4.  Does CCE accredit programs leading to any degree other than Doctor of Chiropractic?

On June 16, 2011, nearly one year after Dr. Kent wrote to him, Dr. Dusen wrote back stating only that the CCE was authorized to accredit Doctor of Chiropractic programs only and that the Standards were available on their website. Since Dr. Dusen’s letter was unresponsive to the questions posed, Dr. Kent wrote a follow-up letter on July 11, 2011 pointing out that he answered only one of the four questions asked, number 3 and asked for a “prompt” response to the remaining three questions.  He further specified one of the questions by referring to the CCE announcement that they had indeed accredited a DCM program at National.
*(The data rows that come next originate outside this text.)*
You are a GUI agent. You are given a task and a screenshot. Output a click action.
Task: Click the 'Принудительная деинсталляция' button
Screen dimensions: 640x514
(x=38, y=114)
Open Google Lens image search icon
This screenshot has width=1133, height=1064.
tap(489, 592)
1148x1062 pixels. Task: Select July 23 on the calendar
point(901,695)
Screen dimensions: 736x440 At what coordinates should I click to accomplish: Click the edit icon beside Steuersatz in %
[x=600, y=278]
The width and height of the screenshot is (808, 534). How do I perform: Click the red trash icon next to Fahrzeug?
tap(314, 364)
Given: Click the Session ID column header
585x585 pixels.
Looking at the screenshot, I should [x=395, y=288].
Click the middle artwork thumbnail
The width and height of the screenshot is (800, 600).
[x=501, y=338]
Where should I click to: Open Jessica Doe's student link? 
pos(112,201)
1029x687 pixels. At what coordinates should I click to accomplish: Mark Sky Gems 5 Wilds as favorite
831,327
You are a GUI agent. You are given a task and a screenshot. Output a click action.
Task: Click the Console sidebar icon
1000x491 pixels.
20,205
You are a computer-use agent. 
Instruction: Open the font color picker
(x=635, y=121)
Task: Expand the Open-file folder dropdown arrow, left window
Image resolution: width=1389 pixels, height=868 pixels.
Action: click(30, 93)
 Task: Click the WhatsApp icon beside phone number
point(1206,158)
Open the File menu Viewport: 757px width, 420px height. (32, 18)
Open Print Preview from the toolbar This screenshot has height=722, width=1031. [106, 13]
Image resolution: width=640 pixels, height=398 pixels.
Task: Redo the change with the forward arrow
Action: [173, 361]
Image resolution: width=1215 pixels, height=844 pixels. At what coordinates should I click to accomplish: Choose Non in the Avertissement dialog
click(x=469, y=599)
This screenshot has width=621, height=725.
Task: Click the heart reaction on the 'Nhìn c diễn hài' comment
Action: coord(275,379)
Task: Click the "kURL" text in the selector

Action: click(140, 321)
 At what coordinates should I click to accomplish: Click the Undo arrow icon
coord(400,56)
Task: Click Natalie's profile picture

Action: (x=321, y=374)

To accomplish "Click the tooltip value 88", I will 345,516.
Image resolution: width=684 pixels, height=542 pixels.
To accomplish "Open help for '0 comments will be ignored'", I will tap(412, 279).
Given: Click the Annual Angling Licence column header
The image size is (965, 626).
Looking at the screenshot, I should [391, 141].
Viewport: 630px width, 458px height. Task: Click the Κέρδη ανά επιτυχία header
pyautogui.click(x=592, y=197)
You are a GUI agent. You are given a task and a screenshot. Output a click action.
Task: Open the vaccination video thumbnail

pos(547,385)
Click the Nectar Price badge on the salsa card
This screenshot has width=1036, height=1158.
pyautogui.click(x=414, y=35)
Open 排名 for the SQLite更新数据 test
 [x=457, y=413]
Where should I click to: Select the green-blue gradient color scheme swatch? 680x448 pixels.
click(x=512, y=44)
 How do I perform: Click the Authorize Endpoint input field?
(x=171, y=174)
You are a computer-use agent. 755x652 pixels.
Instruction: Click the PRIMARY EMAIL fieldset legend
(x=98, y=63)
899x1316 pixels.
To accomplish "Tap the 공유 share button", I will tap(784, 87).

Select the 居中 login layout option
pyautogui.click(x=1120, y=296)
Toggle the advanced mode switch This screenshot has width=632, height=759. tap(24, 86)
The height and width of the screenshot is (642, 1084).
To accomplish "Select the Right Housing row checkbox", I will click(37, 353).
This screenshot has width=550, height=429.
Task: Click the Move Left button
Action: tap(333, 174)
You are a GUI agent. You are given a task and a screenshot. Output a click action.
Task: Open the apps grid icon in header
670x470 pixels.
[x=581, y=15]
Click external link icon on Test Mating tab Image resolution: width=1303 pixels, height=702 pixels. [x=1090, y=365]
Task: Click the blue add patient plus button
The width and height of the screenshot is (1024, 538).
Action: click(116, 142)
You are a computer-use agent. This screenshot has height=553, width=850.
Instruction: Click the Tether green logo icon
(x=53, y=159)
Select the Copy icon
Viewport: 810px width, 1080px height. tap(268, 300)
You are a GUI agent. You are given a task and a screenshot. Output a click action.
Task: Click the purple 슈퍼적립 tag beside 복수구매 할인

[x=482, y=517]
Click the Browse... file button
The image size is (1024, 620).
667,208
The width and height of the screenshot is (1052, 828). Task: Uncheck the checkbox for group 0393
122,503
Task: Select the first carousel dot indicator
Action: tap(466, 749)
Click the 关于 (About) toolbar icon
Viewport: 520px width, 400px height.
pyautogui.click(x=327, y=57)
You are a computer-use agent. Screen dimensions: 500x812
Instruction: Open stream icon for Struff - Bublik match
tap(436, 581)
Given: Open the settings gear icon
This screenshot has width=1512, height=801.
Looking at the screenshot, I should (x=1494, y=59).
According to a nationwide Freedom of Information Act and Open Records Request, the Foundaiton for Vertebral Subluxation has gained documents sent between National and the states regarding whether or not the paritucalr state would recognize the DCM degree. According to one document sent to Oklahoma - National contends that they have received responses from 82 percent of the boards at the present time and have found that the majority of those responding would not have a problem with the DCM degree.

According to Dr. Kent he has not received a response to his second letter – but then again it took them one year to respond to the first.